52.2.2 Cyclic Redundancy Check (CRC)

Uses polynomial division for robust error detection: - CRC-16: 16-bit value, detects all single-bit and double-bit errors - CRC-32: 32-bit value, detects 99.9999% of errors - Used by: Ethernet, USB, LoRaWAN, Modbus

Example: Ethernet Frame Check Sequence (FCS) uses CRC-32

52.3 How CRC Works

CRC treats the data as a polynomial and divides it by a generator polynomial. The remainder becomes the CRC value:

Data as polynomial: Each bit position represents a coefficient (e.g., 0x45 = x^6 + x^2 + 1)
Generator polynomial: Standardized for each CRC variant (CRC-32 uses 0x04C11DB7)
Division: XOR-based polynomial division (no carry, just XOR)
Remainder: The final remainder is appended as the CRC

Why CRC is better than checksum:

Error Type	Checksum	CRC-16	CRC-32
Single bit flip	~50%	100%	100%
Two bit flips	~50%	100%	100%
Transposed bytes	0% (undetected!)	100%	100%
Burst < 16 bits	Poor	100%	100%
Burst < 32 bits	Poor	99.998%	100%
Random errors	~50%	99.998%	99.9999%

Three-panel comparison diagram showing checksum algorithm, CRC algorithm, and error detection capabilities. Simple Checksum panel (teal): data bytes 0x45 0x3F 0x12 flow through summation (0x96), masking (0x96 & 0xFF = 0x96), to trailer append (orange). CRC panel (navy): data plus generator polynomial flows through polynomial division (remainder = CRC), produces 32-bit value 0x7F82A3E9, appends to 4-byte trailer (orange). Error Detection panel compares capabilities: Checksum detects ~50% single-bit errors and poor burst detection (orange warning), CRC-16 detects 100% single/double-bit and 100% bursts under 16 bits (teal good), CRC-32 detects 100% single/double-bit and 99.9999% bursts under 32 bits (navy excellent). Examples show UDP/ICMP use checksums while Ethernet/LoRaWAN/USB use CRC.

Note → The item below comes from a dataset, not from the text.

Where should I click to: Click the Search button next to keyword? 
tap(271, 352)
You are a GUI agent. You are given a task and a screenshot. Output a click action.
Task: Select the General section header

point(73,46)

%%{init: {'theme': 'base', 'themeVariables': {'primaryColor': '#2C3E50', 'primaryTextColor': '#fff', 'primaryBorderColor': '#16A085', 'lineColor': '#16A085', 'secondaryColor': '#E67E22', 'tertiaryColor': '#7F8C8D'}}}%%
sequenceDiagram
    participant TX as Transmitter
    participant CH as Noisy Channel
    participant RX as Receiver

    Note over TX: Original Data: [0x45, 0x3F, 0x12]

    TX->>TX: Calculate CRC-32
    Note over TX: CRC = 0x7F82A3E9

    TX->>CH: Send [Data + CRC]<br/>[0x45, 0x3F, 0x12, 0x7F, 0x82, 0xA3, 0xE9]

    Note over CH: Noise corrupts<br/>0x45 becomes 0x44

    CH->>RX: Receive [0x44, 0x3F, 0x12, 0x7F, 0x82, 0xA3, 0xE9]

    RX->>RX: Recalculate CRC
    Note over RX: Expected: 0x7F82A3E9<br/>Calculated: 0xB2C1D4F3<br/>MISMATCH!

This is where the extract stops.